--- DOCUMENT EXCERPT ---

Truth-telling must be bottom up, led by First Nations in their communities. The vision of truth determined by the First Nation Regional Dialogues, which led to the Uluru statement, captured this dynamic: localised and featuring understandings of a shared history within communities. Few wanted a framework or institution to regulate this activity. The notion of a commission to animate the process of Makarrata was supported, but communities would still decide whether they want to connect to this, if at all.

Historian Penelope Edmonds has studied the multitude of truth-telling activity across the continent and believes “locality is key because so many individuals and communities are wary of attempts at reconciliation led by the government”, as such processes are “state-based and top-down” and can be “repressive and reinforce colonial hegemonies”.

There have been so many wonderful examples of local truth-telling. A recent one is the Carrolup Elders Reference Group and its Centre for Truth-telling. The work done to repatriate, safeguard and celebrate the whimsical paintings of the Carrolup Nyungar children, who were part of the Stolen Generations, is extraordinary. A Makarrata Commission would step lightly into this space and be guided by First Nations.

At an institutional level, Victoria has the most advanced treaty process in Australia and may deliver an alternative Indigenous vision for the nation and the globe. To negotiate a treaty, it had to do what the Uluru statement contemplates and create a political Voice first: this pioneering Voice is known as the First Peoples’ Assembly of Victoria. The assembly advanced its treaty negotiation framework and, on the advice of communities, has now established the Yoo-rrook Justice Commission. (Yoo-rrook being a Wamba Wamba / Wemba Wemba word meaning “truth”.) The Tyerri Yoo-rrook (“seeds of truth”) Report set out the way First Peoples want the commission to interpret its mandate, declaring a determination to pursue “truth and justice”. The “and justice” is a valiant commitment, because it has been a Sisyphean task for any Indigenous nation to push past the truth-telling to see justice implemented.

---

■ STUDY QUESTIONS
**A)** In the passage on First Nations truth-telling, what does the Wamba Wamba / Wemba Wemba word "Yoo-rrook" mean?
**B)** Carry on the passage on First Nations truth-telling, starting after its final sentence.
The rows after this passage come from a separate source.

--- SOURCE MATERIAL ---

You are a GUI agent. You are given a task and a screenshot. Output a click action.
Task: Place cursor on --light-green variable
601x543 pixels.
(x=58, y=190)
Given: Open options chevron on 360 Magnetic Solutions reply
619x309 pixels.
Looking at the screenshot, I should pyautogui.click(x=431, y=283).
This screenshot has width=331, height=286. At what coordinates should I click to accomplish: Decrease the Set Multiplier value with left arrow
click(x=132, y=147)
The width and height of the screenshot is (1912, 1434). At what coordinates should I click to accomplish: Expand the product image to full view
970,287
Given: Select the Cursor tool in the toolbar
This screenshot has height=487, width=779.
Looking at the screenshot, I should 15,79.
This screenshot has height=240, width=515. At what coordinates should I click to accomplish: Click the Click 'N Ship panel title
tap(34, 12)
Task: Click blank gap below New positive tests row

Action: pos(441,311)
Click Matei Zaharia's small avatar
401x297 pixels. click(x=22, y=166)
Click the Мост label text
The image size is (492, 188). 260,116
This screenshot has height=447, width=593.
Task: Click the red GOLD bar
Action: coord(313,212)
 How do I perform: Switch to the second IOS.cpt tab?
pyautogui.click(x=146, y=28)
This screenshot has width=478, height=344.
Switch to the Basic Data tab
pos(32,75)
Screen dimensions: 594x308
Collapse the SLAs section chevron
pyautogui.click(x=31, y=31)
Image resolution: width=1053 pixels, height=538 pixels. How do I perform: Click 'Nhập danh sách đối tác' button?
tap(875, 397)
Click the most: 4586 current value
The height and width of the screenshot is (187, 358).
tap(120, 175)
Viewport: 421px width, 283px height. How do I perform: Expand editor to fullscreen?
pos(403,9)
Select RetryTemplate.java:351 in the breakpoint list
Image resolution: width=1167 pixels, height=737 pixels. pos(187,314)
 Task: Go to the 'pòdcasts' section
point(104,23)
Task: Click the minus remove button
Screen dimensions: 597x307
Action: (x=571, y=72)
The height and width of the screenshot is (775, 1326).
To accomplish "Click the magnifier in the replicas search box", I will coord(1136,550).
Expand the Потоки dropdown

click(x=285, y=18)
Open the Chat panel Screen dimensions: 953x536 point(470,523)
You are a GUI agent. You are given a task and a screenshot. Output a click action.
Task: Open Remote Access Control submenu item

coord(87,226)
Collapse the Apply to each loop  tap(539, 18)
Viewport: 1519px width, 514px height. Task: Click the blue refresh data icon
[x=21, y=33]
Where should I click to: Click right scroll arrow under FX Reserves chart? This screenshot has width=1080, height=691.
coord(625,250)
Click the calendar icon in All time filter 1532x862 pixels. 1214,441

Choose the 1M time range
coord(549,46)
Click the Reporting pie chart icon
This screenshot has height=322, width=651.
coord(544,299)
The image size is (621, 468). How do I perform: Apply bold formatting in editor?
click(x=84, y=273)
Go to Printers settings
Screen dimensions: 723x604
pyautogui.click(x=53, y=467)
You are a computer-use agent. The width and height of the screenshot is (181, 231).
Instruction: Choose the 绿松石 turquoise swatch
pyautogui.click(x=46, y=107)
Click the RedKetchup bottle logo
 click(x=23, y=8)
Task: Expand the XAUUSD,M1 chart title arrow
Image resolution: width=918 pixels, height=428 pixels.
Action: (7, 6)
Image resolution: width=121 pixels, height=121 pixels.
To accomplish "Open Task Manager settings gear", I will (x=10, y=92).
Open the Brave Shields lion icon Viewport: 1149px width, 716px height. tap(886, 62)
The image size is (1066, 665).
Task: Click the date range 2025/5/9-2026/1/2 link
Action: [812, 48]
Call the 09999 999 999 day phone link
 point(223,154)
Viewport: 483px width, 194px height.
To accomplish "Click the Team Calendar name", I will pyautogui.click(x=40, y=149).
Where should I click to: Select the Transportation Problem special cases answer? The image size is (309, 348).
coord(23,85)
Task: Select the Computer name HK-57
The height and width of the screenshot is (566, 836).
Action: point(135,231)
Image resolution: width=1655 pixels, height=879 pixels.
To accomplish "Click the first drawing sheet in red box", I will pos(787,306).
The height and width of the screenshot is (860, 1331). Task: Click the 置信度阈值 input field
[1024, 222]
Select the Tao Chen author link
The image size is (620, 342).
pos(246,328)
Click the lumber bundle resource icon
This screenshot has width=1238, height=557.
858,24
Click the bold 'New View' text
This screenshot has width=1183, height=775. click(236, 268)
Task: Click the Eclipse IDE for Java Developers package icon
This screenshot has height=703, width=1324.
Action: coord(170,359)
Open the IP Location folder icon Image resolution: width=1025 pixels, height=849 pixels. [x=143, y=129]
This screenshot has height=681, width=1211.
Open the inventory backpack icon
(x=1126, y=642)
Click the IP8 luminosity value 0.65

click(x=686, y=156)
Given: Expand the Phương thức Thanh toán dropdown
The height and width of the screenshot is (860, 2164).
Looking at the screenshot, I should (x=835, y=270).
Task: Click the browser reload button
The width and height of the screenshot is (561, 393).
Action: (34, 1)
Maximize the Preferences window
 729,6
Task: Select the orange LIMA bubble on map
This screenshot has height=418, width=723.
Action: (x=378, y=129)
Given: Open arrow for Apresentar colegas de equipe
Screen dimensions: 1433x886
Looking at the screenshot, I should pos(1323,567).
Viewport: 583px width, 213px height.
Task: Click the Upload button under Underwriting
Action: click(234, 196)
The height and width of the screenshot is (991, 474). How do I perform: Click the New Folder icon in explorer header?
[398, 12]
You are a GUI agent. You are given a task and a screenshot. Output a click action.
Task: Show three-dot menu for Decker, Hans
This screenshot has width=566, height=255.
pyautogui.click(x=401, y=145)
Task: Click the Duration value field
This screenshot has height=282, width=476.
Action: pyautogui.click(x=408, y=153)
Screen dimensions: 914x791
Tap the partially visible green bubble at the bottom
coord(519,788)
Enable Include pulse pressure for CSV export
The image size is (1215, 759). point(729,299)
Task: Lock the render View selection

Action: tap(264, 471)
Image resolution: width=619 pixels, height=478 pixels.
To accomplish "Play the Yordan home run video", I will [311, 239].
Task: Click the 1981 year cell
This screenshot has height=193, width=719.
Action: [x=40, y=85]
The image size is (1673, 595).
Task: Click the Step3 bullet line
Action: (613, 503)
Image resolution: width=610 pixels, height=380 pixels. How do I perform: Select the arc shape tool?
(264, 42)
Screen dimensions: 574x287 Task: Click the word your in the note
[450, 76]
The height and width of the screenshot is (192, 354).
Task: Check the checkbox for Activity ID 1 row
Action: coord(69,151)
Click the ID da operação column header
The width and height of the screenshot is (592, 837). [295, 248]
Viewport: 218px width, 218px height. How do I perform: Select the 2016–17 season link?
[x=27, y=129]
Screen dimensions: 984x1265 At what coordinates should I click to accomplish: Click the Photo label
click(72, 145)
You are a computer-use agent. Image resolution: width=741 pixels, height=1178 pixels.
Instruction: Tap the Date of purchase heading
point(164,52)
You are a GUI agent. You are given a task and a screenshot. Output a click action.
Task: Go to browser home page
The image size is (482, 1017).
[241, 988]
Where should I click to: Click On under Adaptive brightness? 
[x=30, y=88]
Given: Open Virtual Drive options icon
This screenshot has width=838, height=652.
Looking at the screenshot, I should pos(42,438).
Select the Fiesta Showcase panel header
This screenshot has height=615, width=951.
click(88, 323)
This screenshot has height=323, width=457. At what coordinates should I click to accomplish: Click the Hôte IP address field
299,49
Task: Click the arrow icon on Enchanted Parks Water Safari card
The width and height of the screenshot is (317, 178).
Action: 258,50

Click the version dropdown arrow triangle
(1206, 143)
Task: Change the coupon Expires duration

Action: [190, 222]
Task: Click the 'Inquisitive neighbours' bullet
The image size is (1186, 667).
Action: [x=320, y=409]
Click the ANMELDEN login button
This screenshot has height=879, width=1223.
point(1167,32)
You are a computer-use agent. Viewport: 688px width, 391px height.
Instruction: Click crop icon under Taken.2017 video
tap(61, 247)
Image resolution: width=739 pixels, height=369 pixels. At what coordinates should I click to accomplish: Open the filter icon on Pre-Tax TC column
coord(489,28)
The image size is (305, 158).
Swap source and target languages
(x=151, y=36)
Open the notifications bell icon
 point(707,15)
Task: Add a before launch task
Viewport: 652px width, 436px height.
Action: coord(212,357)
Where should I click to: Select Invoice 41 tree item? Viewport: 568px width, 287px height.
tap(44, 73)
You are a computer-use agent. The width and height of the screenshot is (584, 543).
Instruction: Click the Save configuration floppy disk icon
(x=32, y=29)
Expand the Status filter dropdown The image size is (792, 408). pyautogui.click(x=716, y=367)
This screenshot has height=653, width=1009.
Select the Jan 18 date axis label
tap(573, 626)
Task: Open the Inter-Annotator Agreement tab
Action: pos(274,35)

---

■ SET OF ANSWERS
**A)** It means "truth."

**B)**
Australian history is replete with examples of the Commonwealth detaching justice outcomes from “truth”. The original title for the Council for Aboriginal Reconciliation, established by statute in 1991, was the Council for Aboriginal Reconciliation and Justice. The prime minister’s political advisers cut loose the word “justice”. In the early ’90s, after the High Court of Australia handed down its Mabo decision, the “justice” component of the political response was never implemented. And when the reconciliation council delivered its findings to John Howard in 2000 after a decade of work, the justice recommendations were entirely rejected. Substantive constitutional recognition featured in all of these proposed justice frameworks.

Allies tend to cast aside the justice components of the Aboriginal struggle because they don’t want to be political – they want to be safe. But even Australia’s own homegrown, corporate-active-citizenship version of reconciliation – Reconciliation Australia, the non-government organisation established by the reconciliation council – says it is time for the nation to move from “safe to brave”. If we as a nation cannot be brave and demand structural change now, we will have allowed the co-opting of First Peoples’ trauma by the state in order to marginalise our political and legal claims.

The idea that truth automatically will lead to justice is fraught. It is illusory. It is an ahistorical belief that is simply not borne out by the evidence. It defies the demands we have made as Aboriginal people for rigorous evidence-based thinking and public policy in Indigenous affairs. Beware the ally spruiking truth.

Megan Davis

Megan Davis is a Cobble Cobble woman from Queensland, a pro vice-chancellor and professor of law at UNSW, and a member of the Referendum Council.